> [Work task]: Retype, without changes, every line from the line that contains "How do I perform: Navigate to MS Outlook?" through the final line of the records. Exclude pictures.

-- Opening Marker --

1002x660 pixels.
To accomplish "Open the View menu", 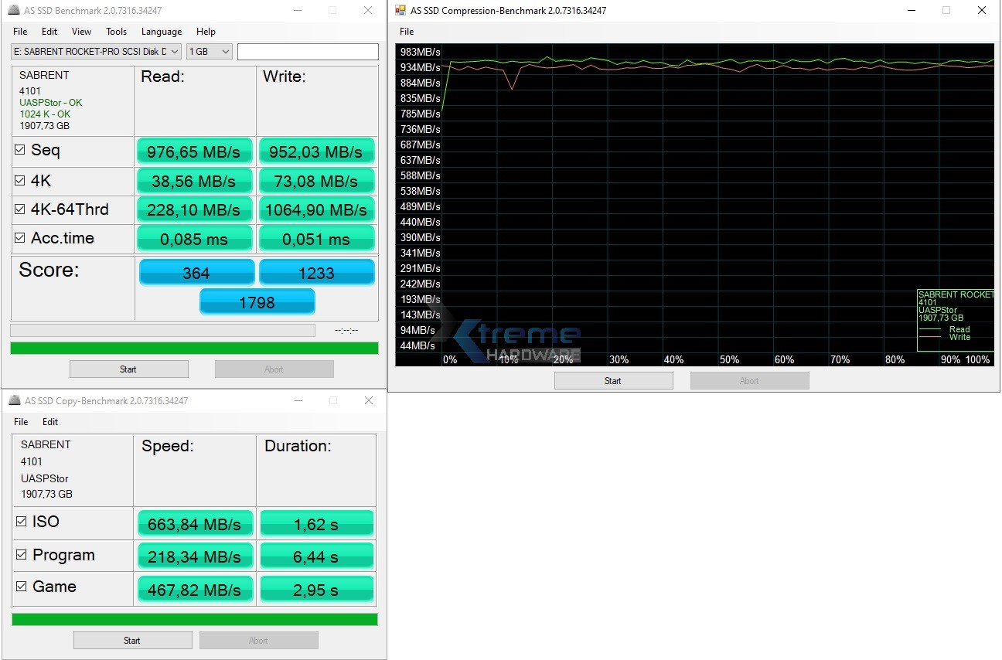I will tap(81, 32).
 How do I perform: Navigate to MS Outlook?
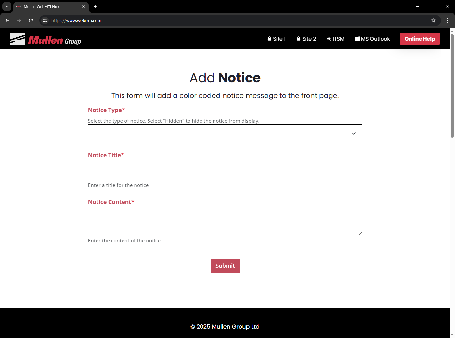pos(372,38)
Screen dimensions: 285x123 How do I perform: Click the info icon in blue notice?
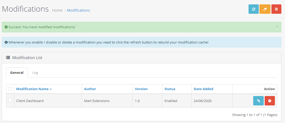click(6, 42)
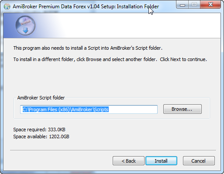Click the highlighted C:\Program Files (x86) path text
The width and height of the screenshot is (224, 174).
tap(65, 109)

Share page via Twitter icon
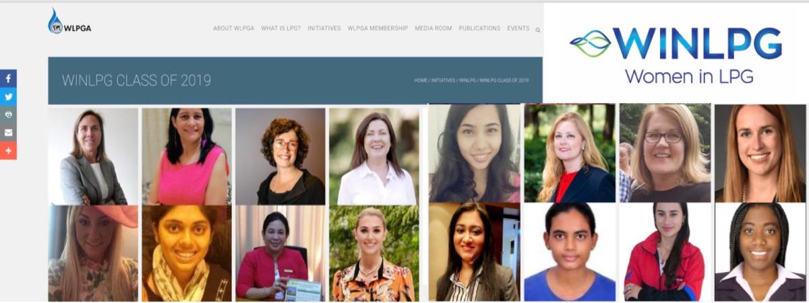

-- Closing Marker --

> [Output for this task]:
 How do I perform: Navigate to MS Outlook?
pos(372,38)
Screen dimensions: 285x123 How do I perform: Click the info icon in blue notice?
click(6, 42)
Click the highlighted C:\Program Files (x86) path text
The width and height of the screenshot is (224, 174).
tap(65, 109)

Share page via Twitter icon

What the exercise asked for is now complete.